Thursday, March 18, 2010

Gainful Employment for Law School?

by Daniel L. Bennett

Yesterday, I posted some data on the maximum amount students pursuing careers in the 10 fast-growing occupations could have borrowed if the Department of Education's (ED) proposed metric to define gainful employment were retro-acted prior to 2003. Then I read an interesting blog by Brandon Platt over at Career College Central in which he suggests that a:
growing number of law graduates...can’t find the employment they felt they were promised, or even...able to find employment and begin paying back [their] loans at graduation
This got me to thinking about all of the horror stories about law school graduates having six figures of debt and unable to find job, and what the ED's proposed metric for gainful would imply for law schools. So, I returned to the BLS site and collected occupations data at the 25th percentile for lawyers in 2003 and 2008 and applied the same methodology that I used yesterday to calculate the max debt that a student could borrow for 3 years of law school.

In 2008, the 25th percentile earnings for lawyers was just under $75,000, an inflation-adjusted increase of 2.3% from 2003. Given this earnings figure, and assuming a 6.8 percent fixed loan rate (which is very conservative considering that many law students take out private loans with much higher interest rates), I calculated that the maximum total debt a law student could borrow would have been just under $44,000, or 2.3% more than he/she could have borrowed in 2003 after adjusting for inflation. Given the ED's proposal, this would also include any debt incurred as an undergrad, unless the student managed to pay it off before starting law school. FYI, the average law school tuition was just under $28,000 in 2007-08.

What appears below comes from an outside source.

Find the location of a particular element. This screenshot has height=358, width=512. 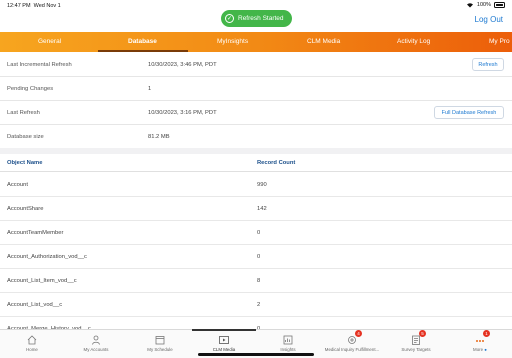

What this little comparison tells us is that the ED's proposal is unrealistic and way off base. A better idea than implementing some arbitrary metric that even the preferred public and not-for profit sectors could not pass, would be to require colleges to collect and publicize student outcomes data, such as job placement and average earnings, as well as program completion and loan default rates, so that students have enough information to make intelligent decisions.